Great in theory, but if a truck gets broken down, lost, or in an accident, you are now short a truck. How this is relevant to trimming to the bare minimum needed people needed, which, in theory is not a bad thing budgetary-wise, (but can be bad if your assumptions/calculations are wrong) but the first time the actual attrition through retirement, resignations, or guys getting out for the airlines (least likely it seems lately) are noticeably higher than forecast, then it starts becoming a "3.0 for CO", not in actuality but in the tongue in cheek way that some T-notchers joked about. But yes, becomes more of a last man standing than it is at the moment.
It's still pretty competitive to get to the CO spot. There's only so many spots (per community) and it's rare that there aren't at least as many #1 DHs as there are squadrons that need a PXO. If you lose one or two along the way (which certainly happens), there's an "alternate" list of some form or another that exists, despite what "they" tell you.
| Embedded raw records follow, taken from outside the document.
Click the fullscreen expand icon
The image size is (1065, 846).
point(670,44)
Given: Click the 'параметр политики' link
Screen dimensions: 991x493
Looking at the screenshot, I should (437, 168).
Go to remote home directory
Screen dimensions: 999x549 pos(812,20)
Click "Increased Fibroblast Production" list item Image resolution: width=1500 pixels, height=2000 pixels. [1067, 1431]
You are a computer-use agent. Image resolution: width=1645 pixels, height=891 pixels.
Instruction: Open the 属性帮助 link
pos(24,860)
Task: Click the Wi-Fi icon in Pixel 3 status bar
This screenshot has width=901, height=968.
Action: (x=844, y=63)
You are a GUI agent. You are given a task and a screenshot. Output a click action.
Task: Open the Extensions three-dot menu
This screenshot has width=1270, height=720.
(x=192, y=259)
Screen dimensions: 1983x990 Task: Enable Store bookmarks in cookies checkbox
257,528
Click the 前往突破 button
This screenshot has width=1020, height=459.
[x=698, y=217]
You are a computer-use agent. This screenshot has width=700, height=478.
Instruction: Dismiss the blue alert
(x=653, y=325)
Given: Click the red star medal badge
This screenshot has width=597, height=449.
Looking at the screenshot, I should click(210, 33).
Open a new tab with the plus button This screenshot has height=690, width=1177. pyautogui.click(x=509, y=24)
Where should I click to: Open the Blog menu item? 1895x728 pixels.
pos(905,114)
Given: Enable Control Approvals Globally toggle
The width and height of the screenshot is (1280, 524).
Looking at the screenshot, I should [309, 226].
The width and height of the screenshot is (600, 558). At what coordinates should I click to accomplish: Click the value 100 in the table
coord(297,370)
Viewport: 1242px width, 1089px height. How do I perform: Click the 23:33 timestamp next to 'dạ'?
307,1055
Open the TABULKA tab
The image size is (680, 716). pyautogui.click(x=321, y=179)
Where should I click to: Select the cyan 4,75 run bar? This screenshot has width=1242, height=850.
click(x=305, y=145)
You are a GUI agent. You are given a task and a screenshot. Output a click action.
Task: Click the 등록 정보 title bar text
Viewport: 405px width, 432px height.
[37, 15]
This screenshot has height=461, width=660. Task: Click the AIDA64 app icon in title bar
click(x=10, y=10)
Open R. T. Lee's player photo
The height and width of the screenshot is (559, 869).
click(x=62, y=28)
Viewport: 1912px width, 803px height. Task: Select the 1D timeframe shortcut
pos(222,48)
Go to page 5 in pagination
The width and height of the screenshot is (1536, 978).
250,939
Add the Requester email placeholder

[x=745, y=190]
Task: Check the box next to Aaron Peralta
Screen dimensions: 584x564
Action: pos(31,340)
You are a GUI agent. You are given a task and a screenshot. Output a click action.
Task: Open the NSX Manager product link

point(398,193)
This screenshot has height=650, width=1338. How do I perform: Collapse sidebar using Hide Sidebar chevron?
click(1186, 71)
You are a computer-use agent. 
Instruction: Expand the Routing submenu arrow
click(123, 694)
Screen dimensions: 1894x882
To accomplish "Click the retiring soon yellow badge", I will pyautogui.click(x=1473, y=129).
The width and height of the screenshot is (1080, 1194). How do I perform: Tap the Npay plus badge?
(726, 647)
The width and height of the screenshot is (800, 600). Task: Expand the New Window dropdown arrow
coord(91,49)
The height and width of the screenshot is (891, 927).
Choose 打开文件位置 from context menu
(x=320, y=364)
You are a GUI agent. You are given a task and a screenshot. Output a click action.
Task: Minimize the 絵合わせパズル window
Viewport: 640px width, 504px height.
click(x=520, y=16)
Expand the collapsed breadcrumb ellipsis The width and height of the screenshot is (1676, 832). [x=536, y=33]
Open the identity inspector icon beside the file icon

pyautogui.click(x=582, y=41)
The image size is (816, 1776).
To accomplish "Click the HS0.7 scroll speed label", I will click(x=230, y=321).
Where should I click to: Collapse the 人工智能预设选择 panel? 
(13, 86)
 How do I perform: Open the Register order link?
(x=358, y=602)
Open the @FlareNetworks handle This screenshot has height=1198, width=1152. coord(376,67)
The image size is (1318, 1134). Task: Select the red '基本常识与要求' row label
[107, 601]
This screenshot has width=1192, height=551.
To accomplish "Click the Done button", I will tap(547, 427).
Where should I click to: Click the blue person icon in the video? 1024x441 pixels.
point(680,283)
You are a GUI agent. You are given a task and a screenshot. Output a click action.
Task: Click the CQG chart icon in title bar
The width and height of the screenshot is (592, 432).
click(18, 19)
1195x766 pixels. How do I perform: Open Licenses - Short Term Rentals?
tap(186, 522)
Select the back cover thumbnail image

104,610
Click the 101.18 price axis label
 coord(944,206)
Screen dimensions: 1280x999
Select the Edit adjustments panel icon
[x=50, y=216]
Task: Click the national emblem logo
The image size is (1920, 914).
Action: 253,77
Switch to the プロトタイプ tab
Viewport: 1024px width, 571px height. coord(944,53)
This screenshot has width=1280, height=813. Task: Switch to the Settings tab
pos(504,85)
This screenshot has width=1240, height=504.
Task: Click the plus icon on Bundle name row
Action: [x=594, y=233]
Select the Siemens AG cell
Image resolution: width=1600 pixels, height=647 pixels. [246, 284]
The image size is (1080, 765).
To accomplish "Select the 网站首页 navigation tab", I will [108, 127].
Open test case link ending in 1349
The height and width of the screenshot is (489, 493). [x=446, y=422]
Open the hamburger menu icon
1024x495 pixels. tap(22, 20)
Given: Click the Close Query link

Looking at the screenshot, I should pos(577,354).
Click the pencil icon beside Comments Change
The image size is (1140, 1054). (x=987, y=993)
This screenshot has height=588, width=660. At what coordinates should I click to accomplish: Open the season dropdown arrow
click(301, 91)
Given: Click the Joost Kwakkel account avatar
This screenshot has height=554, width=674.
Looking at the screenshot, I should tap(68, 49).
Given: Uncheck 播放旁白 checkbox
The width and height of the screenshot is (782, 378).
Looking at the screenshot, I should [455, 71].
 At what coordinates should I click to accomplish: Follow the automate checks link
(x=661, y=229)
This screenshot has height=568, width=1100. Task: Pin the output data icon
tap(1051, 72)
The flight hours was a concern some guys had when I was HSL JO. I have two friends who are now HSL/M OICs that had under 700 hours in the B when they started the CAT 3/2 RAG Syllabus for their OIC tours. I know they are not the only ones walking back in, now being "in charge" (more so than a non-det squadron DH) and have barely more flight time than the average guy coming off his 2P cruise did at one point.
But at the point where they are now, they've already been selected for DH, so the flight hour concern (as far as career progression goes) was/is moot. Now if that flight hour concern handicaps them at their OIC/DH job is certainly a possibility and I agree they were done a disservice.